The project is designed to redirect water currently flowing downhill into the village and divert it north, first along Eagle Drive and then across farmland, to empty into Franklin Gulf Creek.
Cavalcoli said that much of the work can be performed by village department of public works crews, but other technical aspects will be needed, outside contractors. He reported that the sheer drop near the creek will require engineered steps, to slow the water flow down.
Permits will also have to be obtained from the department of environmental conservation, as well as the United States Army Corps of Engineers.
Reporting on the status of the new water lines, Cavalcoli said that the new pump station and treatment facility are waiting for only electric and gas hook-ups. With those features in place, he estimated that the new system will be fully operational, within a month.
The mayor, along with Village Attorney Richard Schaus, responded to a printed newspaper advertisement issued by a Vermont Street family, claiming the village had created sewer problems and denying the local individuals the use of their home.
Schaus gave a history of the parcel, beginning in 2010. He acknowledged that a contractor, working for the village, damaged the sewer line under the street, which was repaired by the contractor. Two years later, the residents complained that their sewer was not functioning. A camera inspection determined that the problem was the improper pitch of the sewer line from the house to the street, on private property.
A claim and later suit were launched and later withdrawn by the residents, according to Schaus.
George said that not only is the problem on private property, but it involves the sewer that concerns the Erie County Authority, not the village.
In other board matters:
– The New York Municipal Insurance Reserve announced it would be refunding $8,112 to the village this year, and expected to return $947 in each of the next two years. The NYMIR, which is comprised of New York municipalities, provides insurance protection.
– The board approved spending $3,950 for the Industrial Appraisal Company to complete a full appraisal of all village buildings and equipment.
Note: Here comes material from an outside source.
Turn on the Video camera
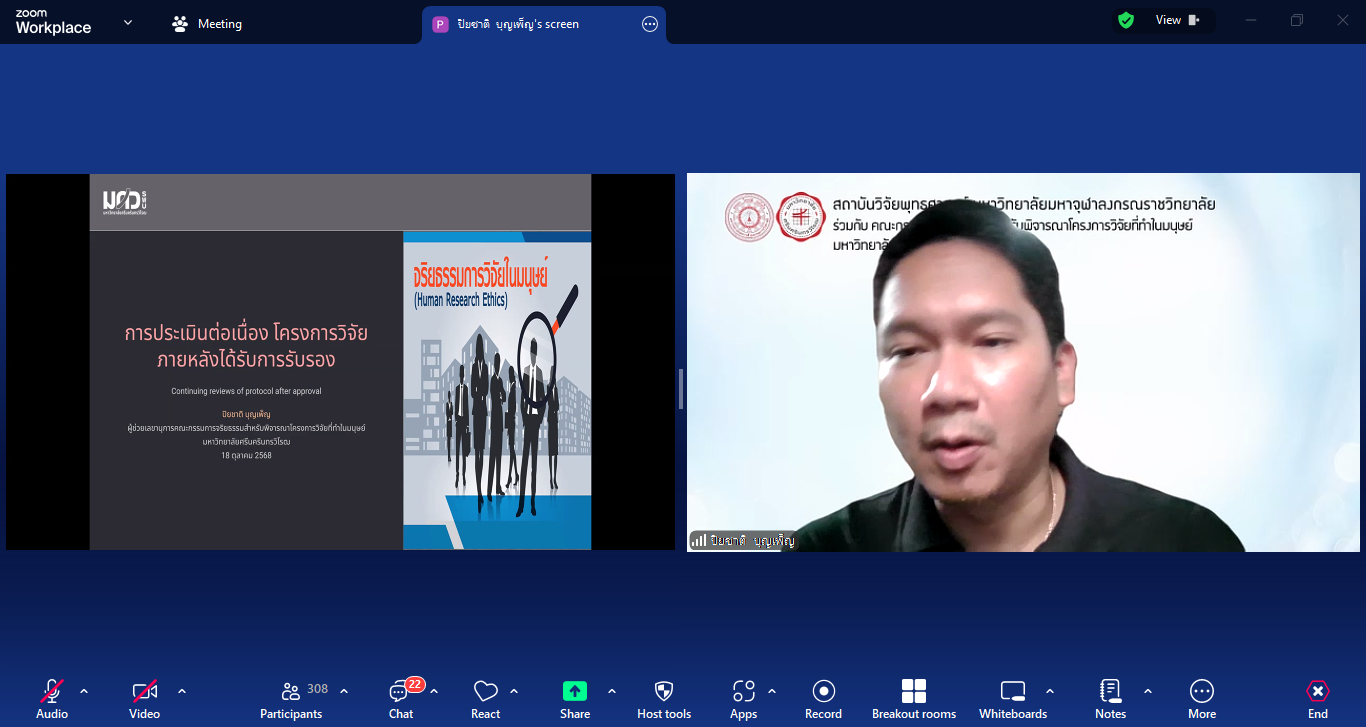1366x727 pixels. pos(144,698)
The last full valuation was done in 2004.
– Lake Shore Behavioral Health Inc. told the village that a small chemical-dependency clinic would be added to the services currently offered at its Spruce Street location.
– Interest was shown in an offer of up to $5 million in grant funding from the State Financial Restructuring Board. The village will seek more information about the project, which would fund changes brought about by the state board's guidance. Concern was raised that these recommendations would be binding.
– Delinquent taxes in the amount of $47,722 were transferred to the county for reimbursement and recovery. Village Clerk Lynn Maciejewski said the figure was about $5,000 – $6,000 higher than last year.
– Police Administrator Richard Cooper reported that patrols have been reduced for the winter schedule. The recent drug take-back retrieved 55 pounds of drugs and 5 pounds of needles. Most significant, Cooper said, was that a large amount of narcotics was collected.
– Fire Chief Jim Miller commended department of public works head Mike Perry for his quick action in knocking down a fire outside the village office. A smokers stand ignited, sending flames up the vinyl siding on the structure.
– Miller also reported that his department has answered 45 calls for the year, to date, and that 653 training hours were given by personnel.
– To address the charred siding at the village hall, the board approved the bid of $660 by Custom Gutters, to perform the necessary repair work.
– The board approved issuance of a one-year bond anticipation note in the amount of $5,000 for a 1993 American LaFrance fire engine, as well as a $10,000 BAN for the new water tower; both notes will be paid in full, next year.
The village board will next meet at 7 p.m. on Dec. 3 in the village hall.